DAFTAR TUGAS —
a: Dalam bacaan tentang Pemilihan Gubernur Jawa Tengah, sebutkan tokoh yang kepastiannya turun gelanggang disebut melahirkan tsunami perubahan konstelasi politik.
b: Lanjutkan bacaan tentang Pemilihan Gubernur Jawa Tengah setelah kalimat terakhir yang ditampilkan.

BACAAN YANG DIBERIKAN —
· · · · ·

Real Battle Ground Pemilihan Gubernur Jawa Tengah

Real Battle Ground Pemilihan Gubernur Jawa Tengah
Real Battle Ground Pemilihan Gubernur Jawa Tengah

Pemilihan Gubernur Jawa Tengah (Jateng) menunjukkan eskalasi mendaki begitu tajam dalam minggu-minggu ini.


Kepastian mantan Panglima Tentara Nasional Indonesia (TNI), Jendral Andika Perkasa, turun gelanggang melahirkan tsunami perubahan konstelasi politik. Ada adagium di dunia politik berlaku teori Paretto, yang tampak di permukaan bukanlah realitas yang sesungguhnya. Di balik kekuatan yang tampak masih ada kekuatan lain yang lebih dahsyat.

Pergolakan, konstraksi politik dan meritokrasi yang terjadi menjadi testemoni politik secara simbolik. Di permukaan Andika–Lutfi saling memuji, namun manuver dan gerilya masing masing tak pelak memicu keterbelahan. Lutfi sejak awal menjadi calon, yang menurut suara-suara angin, direstui Istana. Itu pesan yang dipersepsikan publk. Afirmasi paling mutakhir adalah kehadiran Wakil Presiden (Wapres) Terpilih mendampingi ketika mendaftar di Komisi Pemilihan Umum (KPU) Jawa Tengah.

· · · · ·

Entri Tersimpan —

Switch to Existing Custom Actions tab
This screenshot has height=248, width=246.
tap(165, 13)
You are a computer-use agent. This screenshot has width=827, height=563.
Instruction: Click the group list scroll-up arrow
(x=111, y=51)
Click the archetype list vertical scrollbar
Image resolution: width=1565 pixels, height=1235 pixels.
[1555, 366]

· · · · ·

JAWABAN LATIHAN —
a: Andika Perkasa, mantan Panglima Tentara Nasional Indonesia (TNI).

b:
Sejumlah tokoh yang masuk di pusaran kekuasan berkelindan jalinan primordial serupa. Jokowi sejak awal kepemimpinannya mengendors tokoh tokoh yang memiliki jejak pengabdian di Solo. Secara psiko-sosiologis argumentasi ini dapat diterima lantaran chemistry personal penting untuk sinergi yang lebih utuh. Artinya langkah langkah Lutfi secara tersirat dan tersurat ada restu Istana.

Sampai di sini mengapa muncul nama Andika Perkasa di Pemilihan Gubernur Jateng? Kita ingat ketika itu sempat muncul juga nama Sudaryono. Ketua Gerindra Jateng ini masuk orbit karena endorsement Prabowo Subianto. Mas Dar, panggilan akrab tokoh kelahiran Grobogan, sempat menggalang komunikasi dan masif dan membangun dukungan di mana mana. Sayang dia balik kanan lantaran ditarik ke Jakarta menjadi Wakil Menteri Pertanian.

Jika kontestasi keduanya dibiarkan rivalitas Lutfi-Mas Dar pasti akan terus terjadi. Karenanya penunjukan orang kepercayaan Hashim Djojohadikusumo, tokoh sentral Partai Gerindra, menjadi simbol Mas Dar telah diselesaikan. Istana atau Pak Lurah sudah mempunyai policy seiring terkait pencalonan Sudaryono.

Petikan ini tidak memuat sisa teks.